For years, health advocates and city officials have fought to keep fast food chains out of South L.A. neighborhoods. But under the new proposed Community Plan for the West Adams - Baldwin Hills -Leimert Park area, many of the current restrictions on such places may be lifted.
Gwendolyn Flynn, the policy director of non-profit health advocacy group Community Health Councils (CHC), said the current Community Plan for this area would exempt Council District 10 from the fast food ordinance—which blocks stand-alone fast food restaurants from opening within a half mile of another existing fast food eatery.
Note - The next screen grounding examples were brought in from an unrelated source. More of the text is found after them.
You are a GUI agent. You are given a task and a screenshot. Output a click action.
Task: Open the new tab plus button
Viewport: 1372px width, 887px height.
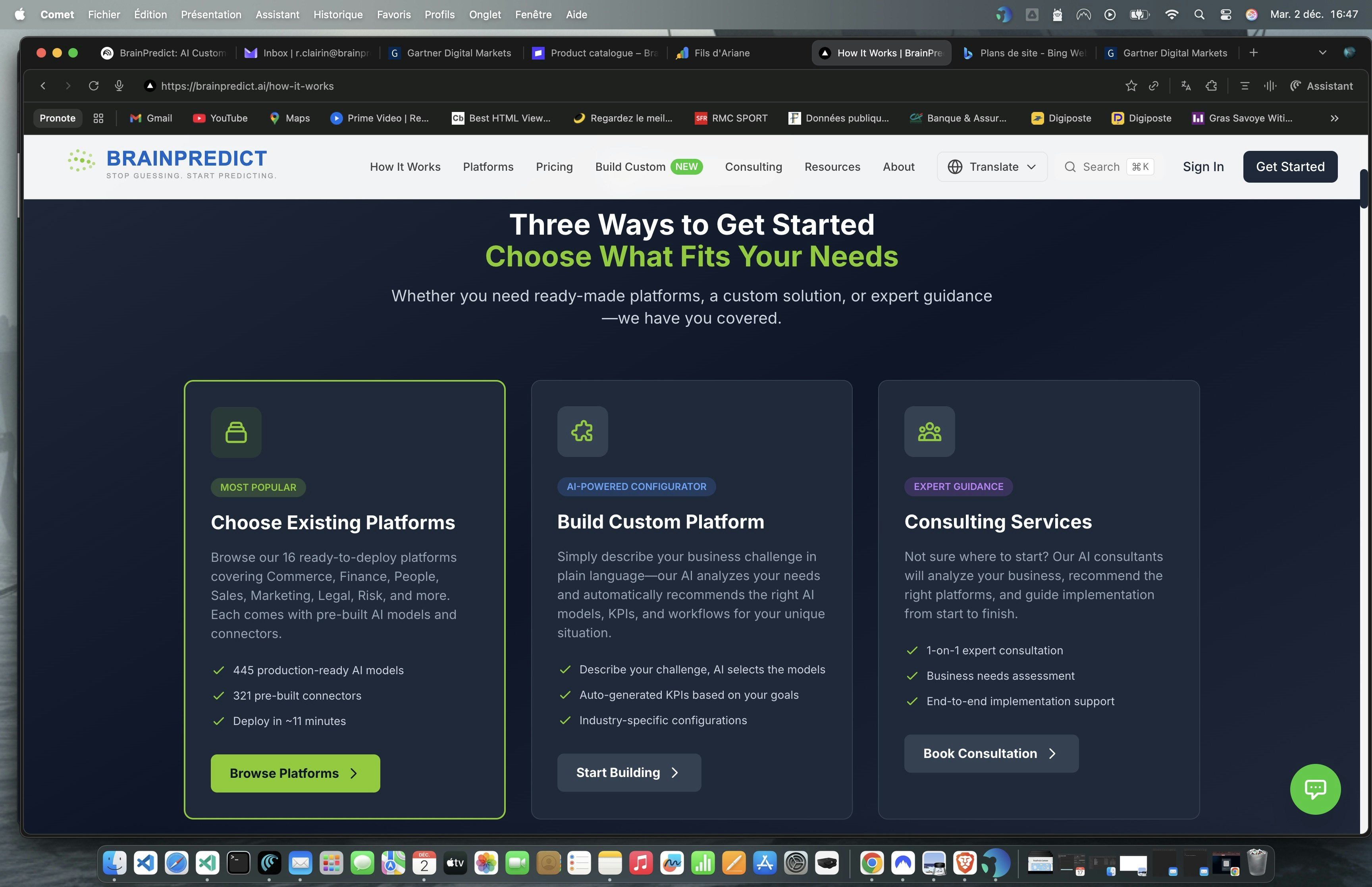[x=1253, y=53]
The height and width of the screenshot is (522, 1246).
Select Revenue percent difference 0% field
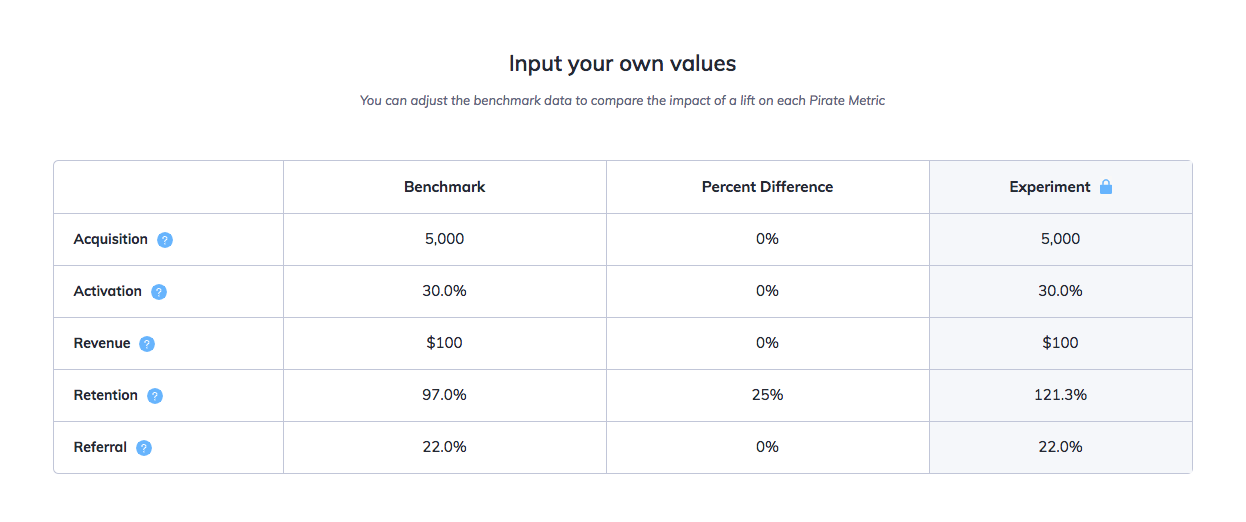[767, 343]
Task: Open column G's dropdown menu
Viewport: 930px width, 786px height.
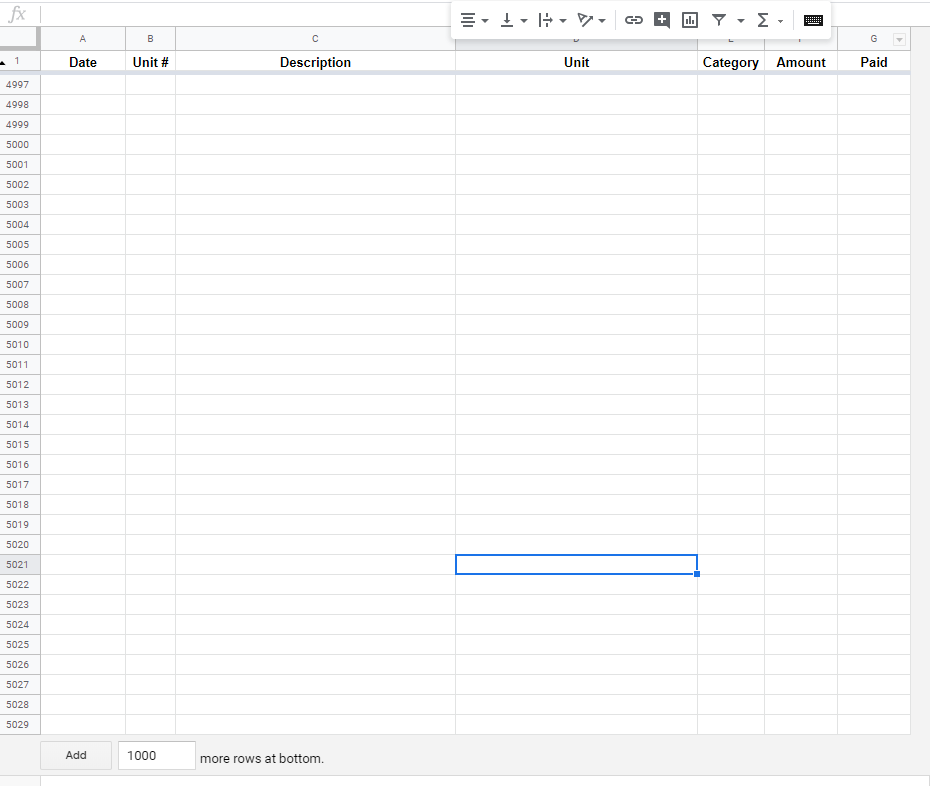Action: (x=899, y=39)
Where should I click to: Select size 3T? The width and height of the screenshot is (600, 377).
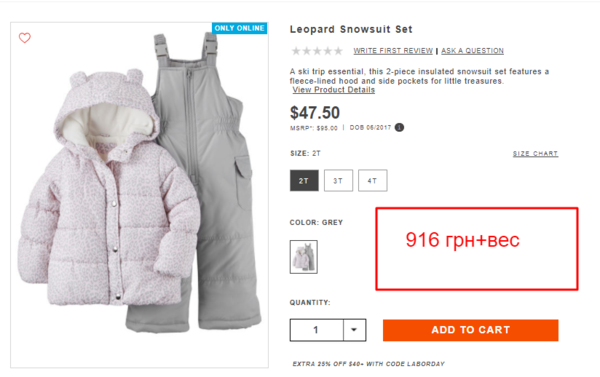point(338,180)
"The ordinance’s goal was to curb the concentration of fast food restaurants and preserve space for the development of other food choices," said the CHC.
Flynn added that 70 percent of restaurants in South L.A. are fast food outlets, as compared to 40 percent nearby West L.A. neighborhoods.
“We want to have more variety in our community in the same way that our adjacent neighbors have," said Flynn.
Flynn, along with other activists and area residents, attended a City Planning Commission hearing Thursday at City Hall to protest the current version of the Community Plan. Flynn said that by the end of the day, the commission decided to recommend removing the exemption from the community plan.
Although Flynn said this is a step in the right direction, their recommendation must now be approved by the Planning and Land Use Management (PLUM) Committee and eventually the full City Council.
If the commission's recommendation is not approved and CD 10 is exempted from the fast food ban, nearly 80 percent of the people who live in the Baldwin Hills Community Plan area will be affected. The exempted area would stretch from Jefferson Blvd north to Pico, west to Culver City and east to Arlington/Van Ness.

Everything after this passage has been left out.